_WRITTEN PROBLEM_
Format the following lines as a numbered list, omitting any blank lines, and include every item.

A run of items
-*-*-
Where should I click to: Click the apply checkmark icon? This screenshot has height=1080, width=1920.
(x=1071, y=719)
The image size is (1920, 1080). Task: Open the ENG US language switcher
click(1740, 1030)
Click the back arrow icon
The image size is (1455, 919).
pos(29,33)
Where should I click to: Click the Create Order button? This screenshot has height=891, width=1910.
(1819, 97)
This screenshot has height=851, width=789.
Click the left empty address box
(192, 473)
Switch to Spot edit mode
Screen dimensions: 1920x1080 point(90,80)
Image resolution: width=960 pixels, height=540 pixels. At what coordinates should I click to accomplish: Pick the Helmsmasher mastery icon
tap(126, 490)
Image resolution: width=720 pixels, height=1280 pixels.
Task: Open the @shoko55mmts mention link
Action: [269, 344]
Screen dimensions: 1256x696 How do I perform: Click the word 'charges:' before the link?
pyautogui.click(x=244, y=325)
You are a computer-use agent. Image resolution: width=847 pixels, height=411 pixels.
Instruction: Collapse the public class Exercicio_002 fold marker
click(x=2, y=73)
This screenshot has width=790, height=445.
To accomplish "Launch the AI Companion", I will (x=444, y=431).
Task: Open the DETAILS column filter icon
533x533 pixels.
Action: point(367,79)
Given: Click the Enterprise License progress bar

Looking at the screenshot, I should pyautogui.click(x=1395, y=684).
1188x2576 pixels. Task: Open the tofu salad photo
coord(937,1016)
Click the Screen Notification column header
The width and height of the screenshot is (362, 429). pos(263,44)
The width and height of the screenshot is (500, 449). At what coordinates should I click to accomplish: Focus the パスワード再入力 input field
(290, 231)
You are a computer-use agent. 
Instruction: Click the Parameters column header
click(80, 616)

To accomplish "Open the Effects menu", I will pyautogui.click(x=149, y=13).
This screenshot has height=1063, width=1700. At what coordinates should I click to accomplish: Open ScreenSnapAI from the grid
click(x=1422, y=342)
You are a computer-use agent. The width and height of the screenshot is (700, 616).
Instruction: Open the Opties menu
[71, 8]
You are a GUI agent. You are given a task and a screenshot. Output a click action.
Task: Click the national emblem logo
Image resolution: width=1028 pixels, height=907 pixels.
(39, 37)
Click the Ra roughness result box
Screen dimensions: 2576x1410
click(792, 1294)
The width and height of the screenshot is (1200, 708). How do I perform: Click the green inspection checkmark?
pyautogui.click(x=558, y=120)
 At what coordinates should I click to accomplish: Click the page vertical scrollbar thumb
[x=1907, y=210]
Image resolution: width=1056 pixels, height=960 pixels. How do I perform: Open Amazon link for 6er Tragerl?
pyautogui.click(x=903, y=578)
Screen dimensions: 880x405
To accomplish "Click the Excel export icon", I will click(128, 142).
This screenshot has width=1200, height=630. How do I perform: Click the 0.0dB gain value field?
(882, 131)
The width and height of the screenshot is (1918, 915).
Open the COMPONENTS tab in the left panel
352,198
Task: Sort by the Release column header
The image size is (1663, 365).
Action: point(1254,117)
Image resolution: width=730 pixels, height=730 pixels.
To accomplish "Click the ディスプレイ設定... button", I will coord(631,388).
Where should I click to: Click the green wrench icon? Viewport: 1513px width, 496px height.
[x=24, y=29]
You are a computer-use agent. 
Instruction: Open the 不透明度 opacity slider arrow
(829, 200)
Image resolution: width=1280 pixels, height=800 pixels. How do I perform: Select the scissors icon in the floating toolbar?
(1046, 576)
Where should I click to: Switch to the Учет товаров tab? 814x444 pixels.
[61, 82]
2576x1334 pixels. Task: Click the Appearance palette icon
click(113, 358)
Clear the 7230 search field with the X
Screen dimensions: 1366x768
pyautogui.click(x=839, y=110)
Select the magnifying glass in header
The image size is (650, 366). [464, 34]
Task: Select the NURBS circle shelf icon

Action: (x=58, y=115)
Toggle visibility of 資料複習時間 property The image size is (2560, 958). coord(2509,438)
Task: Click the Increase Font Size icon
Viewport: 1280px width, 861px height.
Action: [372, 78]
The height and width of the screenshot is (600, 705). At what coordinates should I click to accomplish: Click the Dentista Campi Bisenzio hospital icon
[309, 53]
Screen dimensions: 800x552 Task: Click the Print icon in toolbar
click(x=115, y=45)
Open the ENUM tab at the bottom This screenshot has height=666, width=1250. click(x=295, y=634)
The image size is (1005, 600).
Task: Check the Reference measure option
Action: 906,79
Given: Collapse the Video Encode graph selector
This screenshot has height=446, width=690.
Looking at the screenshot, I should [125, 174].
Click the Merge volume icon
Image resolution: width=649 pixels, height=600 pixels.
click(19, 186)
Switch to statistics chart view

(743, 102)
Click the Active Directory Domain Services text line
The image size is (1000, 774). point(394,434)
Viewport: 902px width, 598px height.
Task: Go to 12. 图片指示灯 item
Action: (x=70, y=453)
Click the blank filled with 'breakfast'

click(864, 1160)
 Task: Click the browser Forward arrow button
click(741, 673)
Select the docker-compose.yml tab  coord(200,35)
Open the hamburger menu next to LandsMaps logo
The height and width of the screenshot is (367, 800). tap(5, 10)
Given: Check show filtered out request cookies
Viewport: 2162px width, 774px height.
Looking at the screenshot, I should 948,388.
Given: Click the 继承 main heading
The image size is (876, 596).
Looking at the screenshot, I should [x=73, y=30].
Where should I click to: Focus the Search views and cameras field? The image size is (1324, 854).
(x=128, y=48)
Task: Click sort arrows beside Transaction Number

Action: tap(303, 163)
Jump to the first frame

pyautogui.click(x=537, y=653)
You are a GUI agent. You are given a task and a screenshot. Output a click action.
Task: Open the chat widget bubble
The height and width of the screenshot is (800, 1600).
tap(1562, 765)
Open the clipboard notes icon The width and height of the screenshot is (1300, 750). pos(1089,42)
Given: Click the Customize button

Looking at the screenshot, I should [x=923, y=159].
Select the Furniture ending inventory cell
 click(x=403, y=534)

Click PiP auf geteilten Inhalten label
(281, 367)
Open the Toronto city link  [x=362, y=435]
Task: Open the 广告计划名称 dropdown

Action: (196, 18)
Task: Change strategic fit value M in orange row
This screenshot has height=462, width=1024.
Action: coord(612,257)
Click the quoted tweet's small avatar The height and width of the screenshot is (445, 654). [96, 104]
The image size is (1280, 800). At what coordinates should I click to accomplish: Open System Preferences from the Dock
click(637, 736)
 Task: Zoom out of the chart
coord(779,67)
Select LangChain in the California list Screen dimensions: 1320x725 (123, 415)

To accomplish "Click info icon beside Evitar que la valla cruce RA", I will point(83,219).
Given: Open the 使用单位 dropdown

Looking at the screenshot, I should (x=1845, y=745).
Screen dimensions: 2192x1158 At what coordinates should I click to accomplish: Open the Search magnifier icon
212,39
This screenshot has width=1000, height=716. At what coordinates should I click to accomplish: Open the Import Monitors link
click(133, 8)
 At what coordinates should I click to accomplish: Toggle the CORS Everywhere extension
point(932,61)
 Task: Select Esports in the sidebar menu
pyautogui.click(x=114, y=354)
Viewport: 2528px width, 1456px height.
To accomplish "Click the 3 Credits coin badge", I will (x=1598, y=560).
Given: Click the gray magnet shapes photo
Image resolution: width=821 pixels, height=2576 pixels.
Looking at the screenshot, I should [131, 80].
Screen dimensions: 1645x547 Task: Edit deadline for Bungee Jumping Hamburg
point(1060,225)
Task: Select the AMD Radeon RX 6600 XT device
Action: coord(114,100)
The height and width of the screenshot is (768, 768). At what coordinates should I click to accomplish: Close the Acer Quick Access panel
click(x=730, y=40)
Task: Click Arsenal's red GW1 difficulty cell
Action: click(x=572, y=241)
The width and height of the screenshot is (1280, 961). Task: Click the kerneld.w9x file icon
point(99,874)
-*-*-
_TASK OUTPUT_
1. Where should I click to: Click the apply checkmark icon? This screenshot has height=1080, width=1920.
2. (x=1071, y=719)
3. The image size is (1920, 1080). Task: Open the ENG US language switcher
4. click(1740, 1030)
5. Click the back arrow icon
6. The image size is (1455, 919).
7. pos(29,33)
8. Where should I click to: Click the Create Order button? This screenshot has height=891, width=1910.
9. (1819, 97)
10. This screenshot has height=851, width=789.
11. Click the left empty address box
12. (192, 473)
13. Switch to Spot edit mode
14. Screen dimensions: 1920x1080 point(90,80)
15. Image resolution: width=960 pixels, height=540 pixels. At what coordinates should I click to accomplish: Pick the Helmsmasher mastery icon
16. tap(126, 490)
17. Image resolution: width=720 pixels, height=1280 pixels.
18. Task: Open the @shoko55mmts mention link
19. Action: [269, 344]
20. Screen dimensions: 1256x696 How do I perform: Click the word 'charges:' before the link?
21. pyautogui.click(x=244, y=325)
22. You are a computer-use agent. Image resolution: width=847 pixels, height=411 pixels.
23. Instruction: Collapse the public class Exercicio_002 fold marker
24. click(x=2, y=73)
25. This screenshot has width=790, height=445.
26. To accomplish "Launch the AI Companion", I will (x=444, y=431).
27. Task: Open the DETAILS column filter icon
28. 533x533 pixels.
29. Action: point(367,79)
30. Given: Click the Enterprise License progress bar
31. Looking at the screenshot, I should pyautogui.click(x=1395, y=684).
32. 1188x2576 pixels. Task: Open the tofu salad photo
33. coord(937,1016)
34. Click the Screen Notification column header
35. The width and height of the screenshot is (362, 429). pos(263,44)
36. The width and height of the screenshot is (500, 449). At what coordinates should I click to accomplish: Focus the パスワード再入力 input field
37. (290, 231)
38. You are a computer-use agent. 
39. Instruction: Click the Parameters column header
40. click(80, 616)
41. To accomplish "Open the Effects menu", I will pyautogui.click(x=149, y=13).
42. This screenshot has height=1063, width=1700. At what coordinates should I click to accomplish: Open ScreenSnapAI from the grid
43. click(x=1422, y=342)
44. You are a computer-use agent. The width and height of the screenshot is (700, 616).
45. Instruction: Open the Opties menu
46. [71, 8]
47. You are a GUI agent. You are given a task and a screenshot. Output a click action.
48. Task: Click the national emblem logo
49. Image resolution: width=1028 pixels, height=907 pixels.
50. (39, 37)
51. Click the Ra roughness result box
52. Screen dimensions: 2576x1410
53. click(792, 1294)
54. The width and height of the screenshot is (1200, 708). How do I perform: Click the green inspection checkmark?
55. pyautogui.click(x=558, y=120)
56.  At what coordinates should I click to accomplish: Click the page vertical scrollbar thumb
57. [x=1907, y=210]
58. Image resolution: width=1056 pixels, height=960 pixels. How do I perform: Open Amazon link for 6er Tragerl?
59. pyautogui.click(x=903, y=578)
60. Screen dimensions: 880x405
61. To accomplish "Click the Excel export icon", I will click(128, 142).
62. This screenshot has width=1200, height=630. How do I perform: Click the 0.0dB gain value field?
63. (882, 131)
64. The width and height of the screenshot is (1918, 915).
65. Open the COMPONENTS tab in the left panel
66. 352,198
67. Task: Sort by the Release column header
68. The image size is (1663, 365).
69. Action: point(1254,117)
70. Image resolution: width=730 pixels, height=730 pixels.
71. To accomplish "Click the ディスプレイ設定... button", I will coord(631,388).
72. Where should I click to: Click the green wrench icon? Viewport: 1513px width, 496px height.
73. [x=24, y=29]
74. You are a computer-use agent. 
75. Instruction: Open the 不透明度 opacity slider arrow
76. (829, 200)
77. Image resolution: width=1280 pixels, height=800 pixels. How do I perform: Select the scissors icon in the floating toolbar?
78. (1046, 576)
79. Where should I click to: Switch to the Учет товаров tab? 814x444 pixels.
80. [61, 82]
81. 2576x1334 pixels. Task: Click the Appearance palette icon
82. click(113, 358)
83. Clear the 7230 search field with the X
84. Screen dimensions: 1366x768
85. pyautogui.click(x=839, y=110)
86. Select the magnifying glass in header
87. The image size is (650, 366). [464, 34]
88. Task: Select the NURBS circle shelf icon
89. Action: (x=58, y=115)
90. Toggle visibility of 資料複習時間 property The image size is (2560, 958). coord(2509,438)
91. Task: Click the Increase Font Size icon
92. Viewport: 1280px width, 861px height.
93. Action: [372, 78]
94. The height and width of the screenshot is (600, 705). At what coordinates should I click to accomplish: Click the Dentista Campi Bisenzio hospital icon
95. [309, 53]
96. Screen dimensions: 800x552 Task: Click the Print icon in toolbar
97. click(x=115, y=45)
98. Open the ENUM tab at the bottom This screenshot has height=666, width=1250. click(x=295, y=634)
99. The image size is (1005, 600).
100. Task: Check the Reference measure option
101. Action: 906,79
102. Given: Collapse the Video Encode graph selector
103. This screenshot has height=446, width=690.
104. Looking at the screenshot, I should [125, 174].
105. Click the Merge volume icon
106. Image resolution: width=649 pixels, height=600 pixels.
107. click(19, 186)
108. Switch to statistics chart view
109. (743, 102)
110. Click the Active Directory Domain Services text line
111. The image size is (1000, 774). point(394,434)
112. Viewport: 902px width, 598px height.
113. Task: Go to 12. 图片指示灯 item
114. Action: (x=70, y=453)
115. Click the blank filled with 'breakfast'
116. click(864, 1160)
117.  Task: Click the browser Forward arrow button
118. click(741, 673)
119. Select the docker-compose.yml tab  coord(200,35)
120. Open the hamburger menu next to LandsMaps logo
121. The height and width of the screenshot is (367, 800). tap(5, 10)
122. Given: Check show filtered out request cookies
123. Viewport: 2162px width, 774px height.
124. Looking at the screenshot, I should 948,388.
125. Given: Click the 继承 main heading
126. The image size is (876, 596).
127. Looking at the screenshot, I should [x=73, y=30].
128. Where should I click to: Focus the Search views and cameras field? The image size is (1324, 854).
129. (x=128, y=48)
130. Task: Click sort arrows beside Transaction Number
131. Action: tap(303, 163)
132. Jump to the first frame
133. pyautogui.click(x=537, y=653)
134. You are a GUI agent. You are given a task and a screenshot. Output a click action.
135. Task: Open the chat widget bubble
136. The height and width of the screenshot is (800, 1600).
137. tap(1562, 765)
138. Open the clipboard notes icon The width and height of the screenshot is (1300, 750). pos(1089,42)
139. Given: Click the Customize button
140. Looking at the screenshot, I should [x=923, y=159].
141. Select the Furniture ending inventory cell
142.  click(x=403, y=534)
143. Click PiP auf geteilten Inhalten label
144. (281, 367)
145. Open the Toronto city link  [x=362, y=435]
146. Task: Open the 广告计划名称 dropdown
147. Action: (196, 18)
148. Task: Change strategic fit value M in orange row
149. This screenshot has height=462, width=1024.
150. Action: coord(612,257)
151. Click the quoted tweet's small avatar The height and width of the screenshot is (445, 654). [96, 104]
152. The image size is (1280, 800). At what coordinates should I click to accomplish: Open System Preferences from the Dock
153. click(637, 736)
154.  Task: Zoom out of the chart
155. coord(779,67)
156. Select LangChain in the California list Screen dimensions: 1320x725 (123, 415)
157. To accomplish "Click info icon beside Evitar que la valla cruce RA", I will point(83,219).
158. Given: Open the 使用单位 dropdown
159. Looking at the screenshot, I should (x=1845, y=745).
160. Screen dimensions: 2192x1158 At what coordinates should I click to accomplish: Open the Search magnifier icon
161. 212,39
162. This screenshot has width=1000, height=716. At what coordinates should I click to accomplish: Open the Import Monitors link
163. click(133, 8)
164.  At what coordinates should I click to accomplish: Toggle the CORS Everywhere extension
165. point(932,61)
166.  Task: Select Esports in the sidebar menu
167. pyautogui.click(x=114, y=354)
168. Viewport: 2528px width, 1456px height.
169. To accomplish "Click the 3 Credits coin badge", I will (x=1598, y=560).
170. Given: Click the gray magnet shapes photo
171. Image resolution: width=821 pixels, height=2576 pixels.
172. Looking at the screenshot, I should [131, 80].
173. Screen dimensions: 1645x547 Task: Edit deadline for Bungee Jumping Hamburg
174. point(1060,225)
175. Task: Select the AMD Radeon RX 6600 XT device
176. Action: coord(114,100)
177. The height and width of the screenshot is (768, 768). At what coordinates should I click to accomplish: Close the Acer Quick Access panel
178. click(x=730, y=40)
179. Task: Click Arsenal's red GW1 difficulty cell
180. Action: click(x=572, y=241)
181. The width and height of the screenshot is (1280, 961). Task: Click the kerneld.w9x file icon
182. point(99,874)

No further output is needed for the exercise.